La Rédaction | Lementor.net
La Côte d’Ivoire s’apprête à intensifier son recours au marché financier régional ouest-africain en 2026. Selon des informations communiquées par des responsables du ministère du Budget, l’État ivoirien ambitionne de mobiliser 4 221 milliards de francs CFA, soit environ 7,69 milliards de dollars, sur le marché régional de l’Union monétaire ouest-africaine (UMOA) au cours de l’exercice budgétaire à venir.
Cette annonce a été faite à Abidjan lors d’un panel consacré aux perspectives macroéconomiques et budgétaires, illustrant la stratégie de financement retenue par les autorités ivoiriennes dans un contexte de consolidation post-électorale et de poursuite des investissements publics. Le volume envisagé traduit l’ampleur des besoins de financement de l’État, à la fois pour soutenir la mise en œuvre des politiques publiques, refinancer une partie de la dette existante et accompagner les projets structurants inscrits dans la trajectoire de développement du pays.
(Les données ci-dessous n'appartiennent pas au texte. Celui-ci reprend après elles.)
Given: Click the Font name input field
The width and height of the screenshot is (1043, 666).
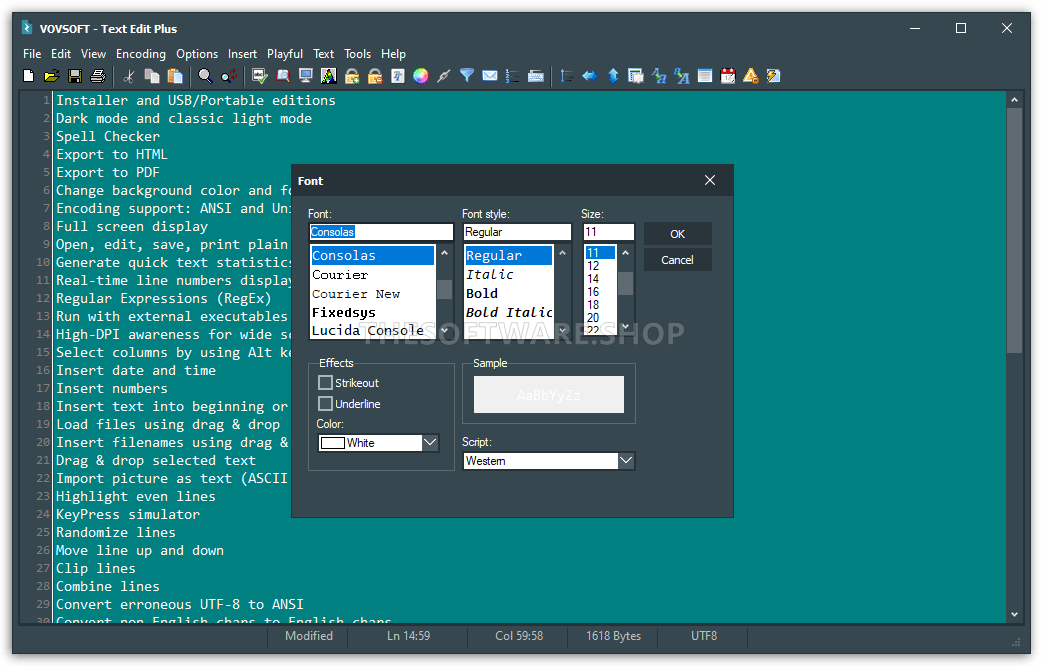Looking at the screenshot, I should [381, 232].
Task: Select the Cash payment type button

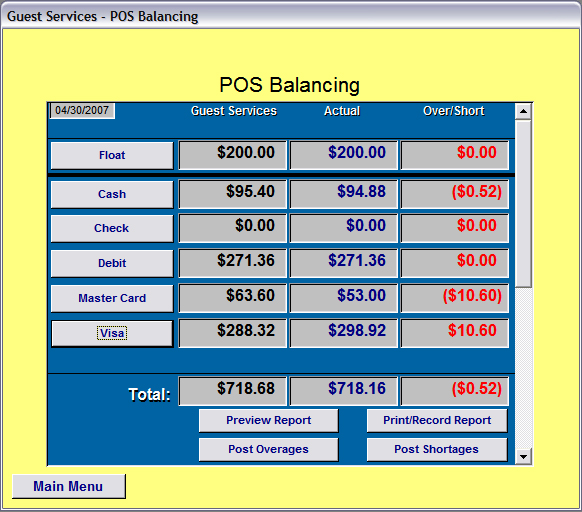Action: [112, 194]
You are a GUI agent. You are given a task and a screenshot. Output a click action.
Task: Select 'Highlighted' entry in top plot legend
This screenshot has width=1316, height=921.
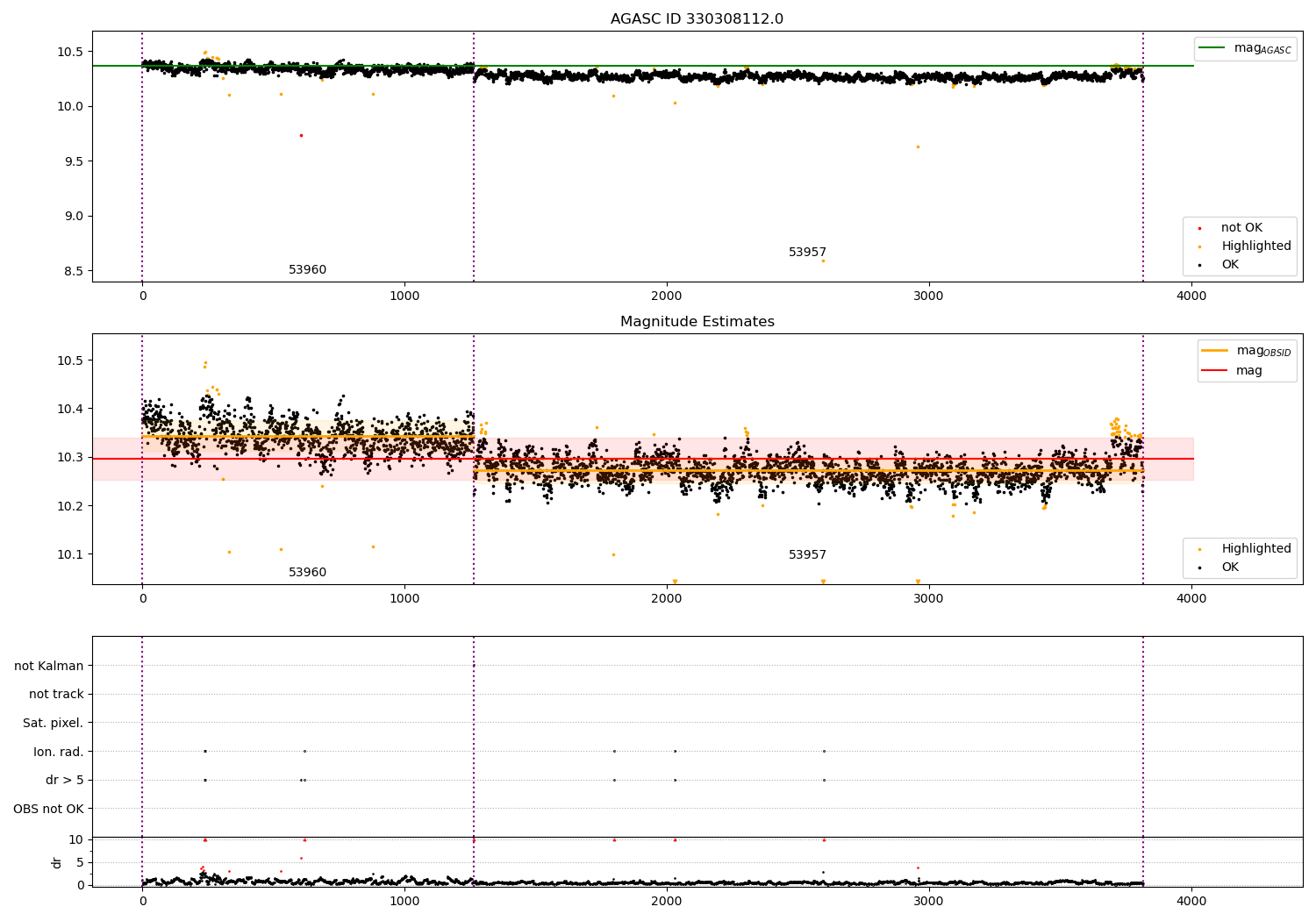(1255, 246)
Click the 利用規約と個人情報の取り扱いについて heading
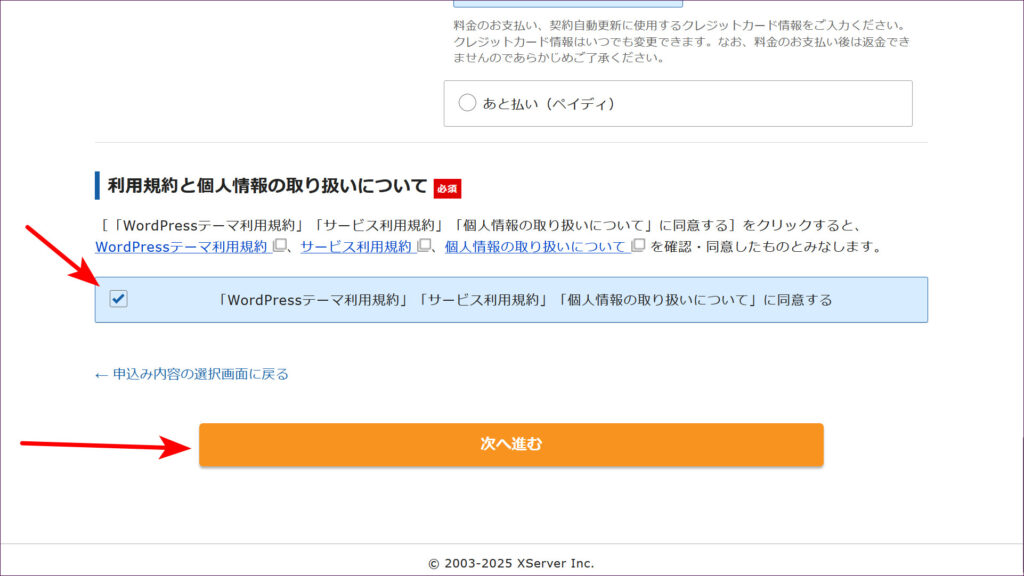 267,186
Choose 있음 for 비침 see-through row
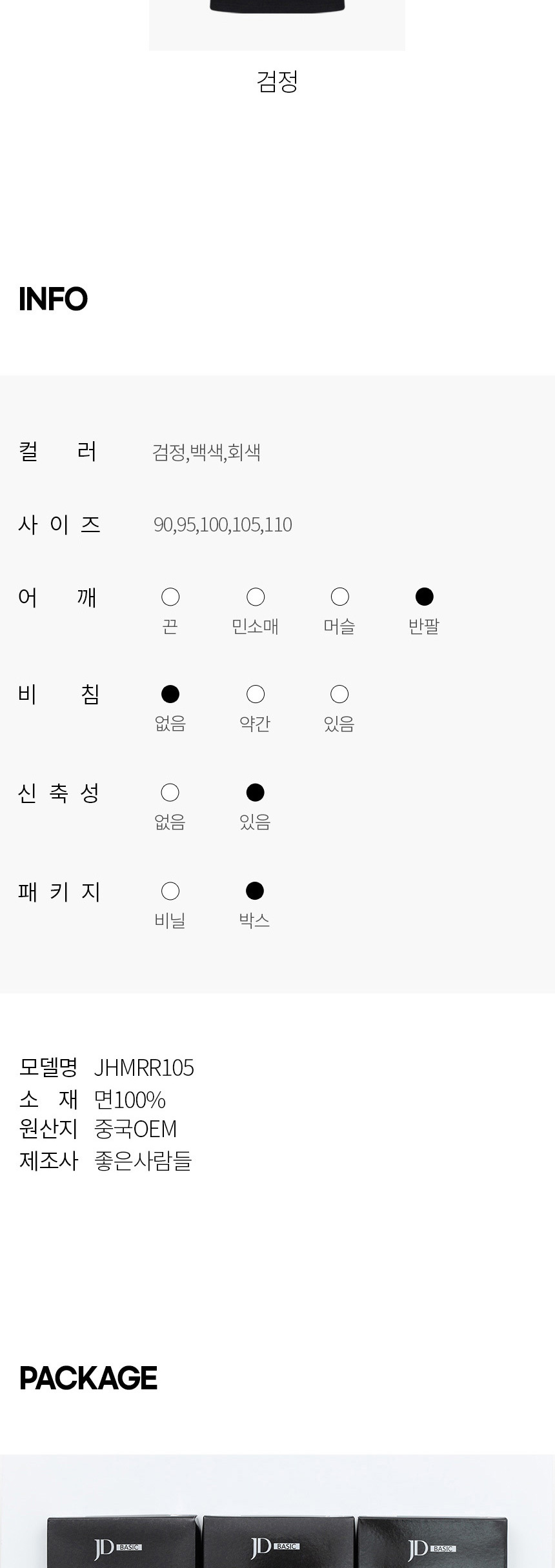This screenshot has width=555, height=1568. coord(339,695)
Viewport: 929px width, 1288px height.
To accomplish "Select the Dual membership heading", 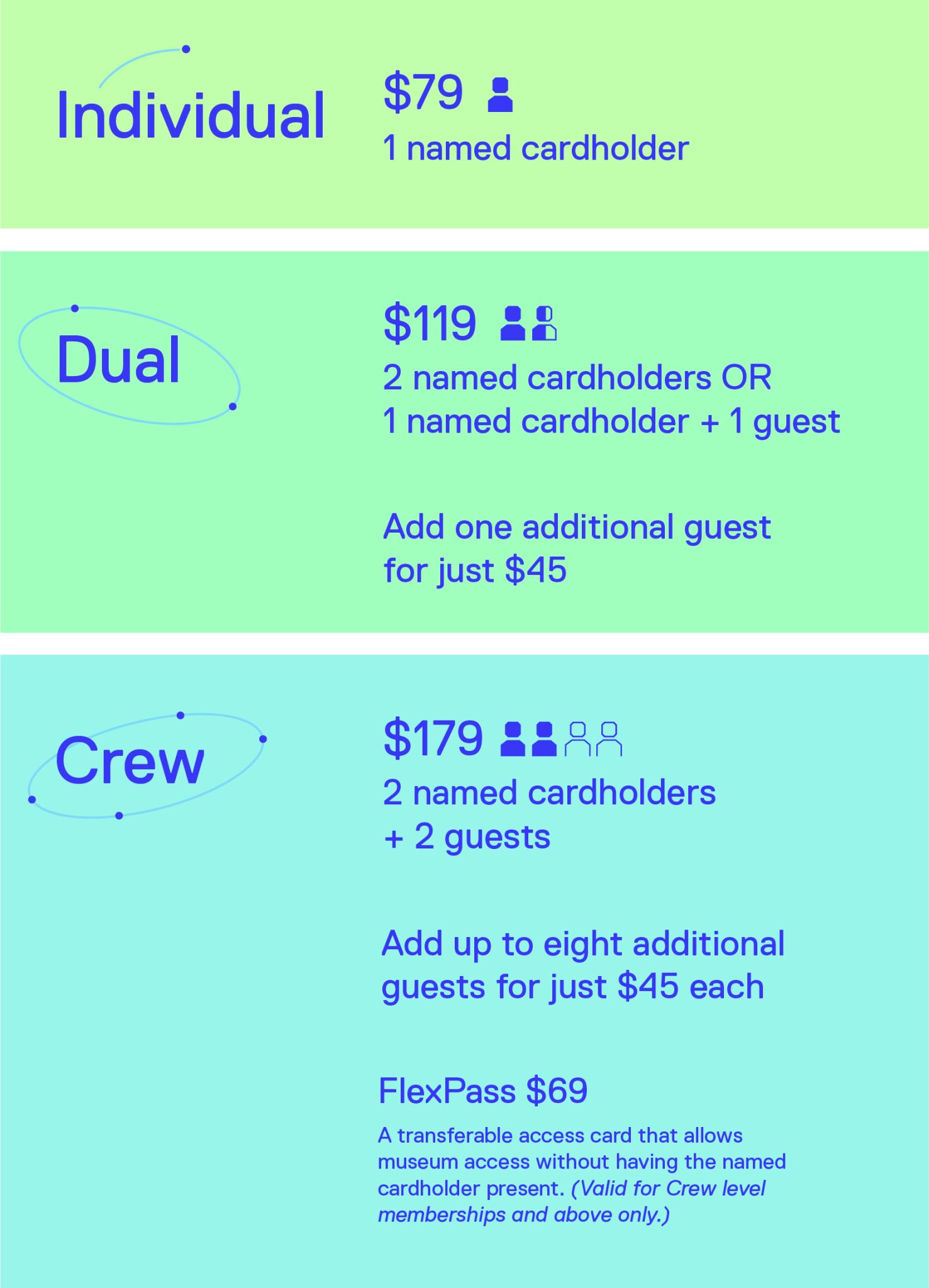I will pyautogui.click(x=119, y=360).
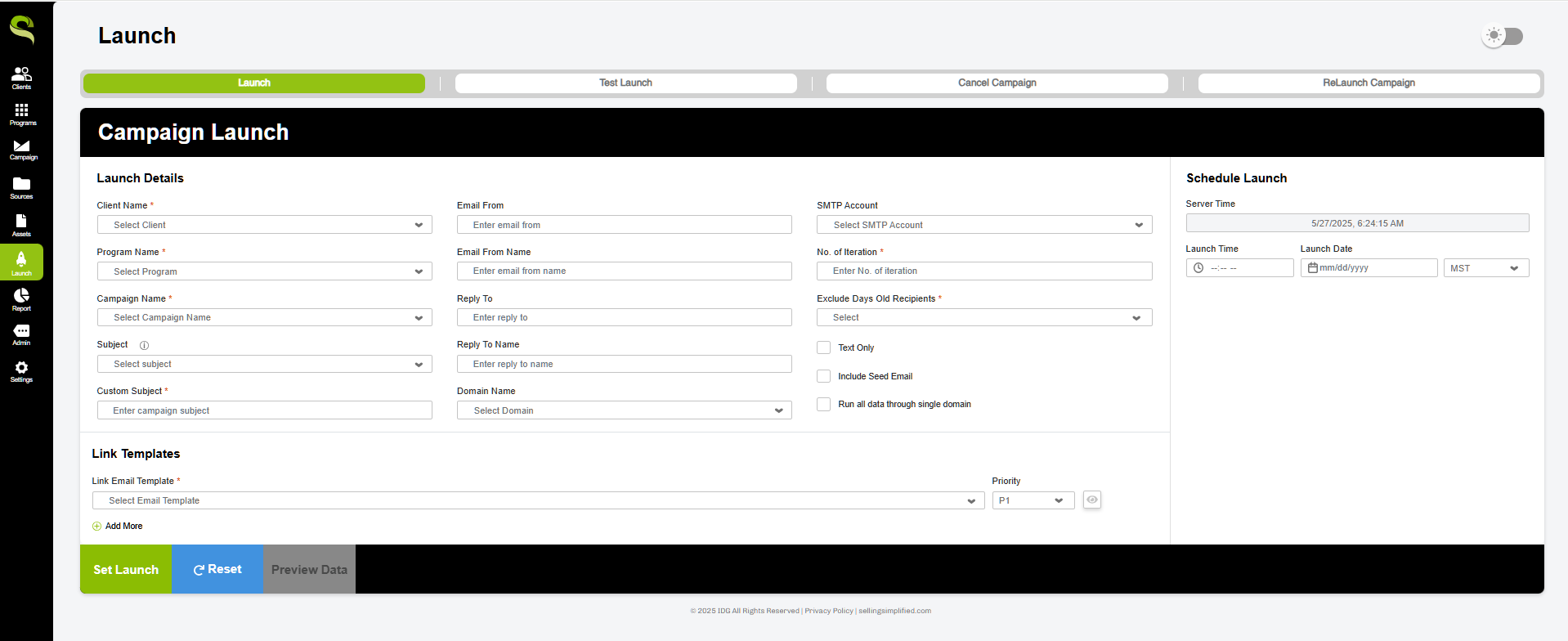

Le recours au marché régional s’inscrit dans une logique désormais bien établie pour la Côte d’Ivoire, première économie de l’UEMOA et acteur majeur de la Union économique et monétaire ouest-africaine. Depuis plusieurs années, Abidjan privilégie ce levier de financement, qui permet de mobiliser des ressources importantes tout en limitant l’exposition aux marchés internationaux, plus volatils et sensibles aux conditions financières mondiales.
Cette stratégie intervient alors que les autorités ivoiriennes affichent leur volonté de maintenir une dynamique de croissance soutenue, tout en veillant à l’équilibre budgétaire et à la soutenabilité de la dette. La mobilisation de ressources sur le marché régional doit notamment accompagner la préparation et la mise en œuvre du Plan national de développement 2026-2030, annoncé par le gouvernement comme un cadre central de l’action économique et sociale pour les prochaines années.
Pour les observateurs, le montant annoncé reflète à la fois la confiance des investisseurs régionaux dans la signature ivoirienne et la profondeur croissante du marché financier ouest-africain. Il témoigne également du rôle central de Abidjan comme pôle financier et économique de la sous-région, dans un environnement marqué par des besoins élevés en infrastructures, en énergie, en habitat et en services sociaux.
Toutefois, cette montée en puissance des émissions publiques pose aussi la question de la gestion prudente de l’endettement, dans un contexte international encore incertain, marqué par la remontée des taux d’intérêt et les tensions géopolitiques. Les autorités ivoiriennes assurent, de leur côté, que cette stratégie s’inscrit dans un cadre maîtrisé, adossé à une croissance économique jugée robuste et à des réformes destinées à renforcer les recettes internes de l’État.
En misant sur le marché régional pour lever près de 7,7 milliards de dollars en 2026, la Côte d’Ivoire confirme ainsi sa volonté de conjuguer ambition budgétaire, ancrage régional et discipline macroéconomique, tout en consolidant sa position de moteur économique de l’Afrique de l’Ouest.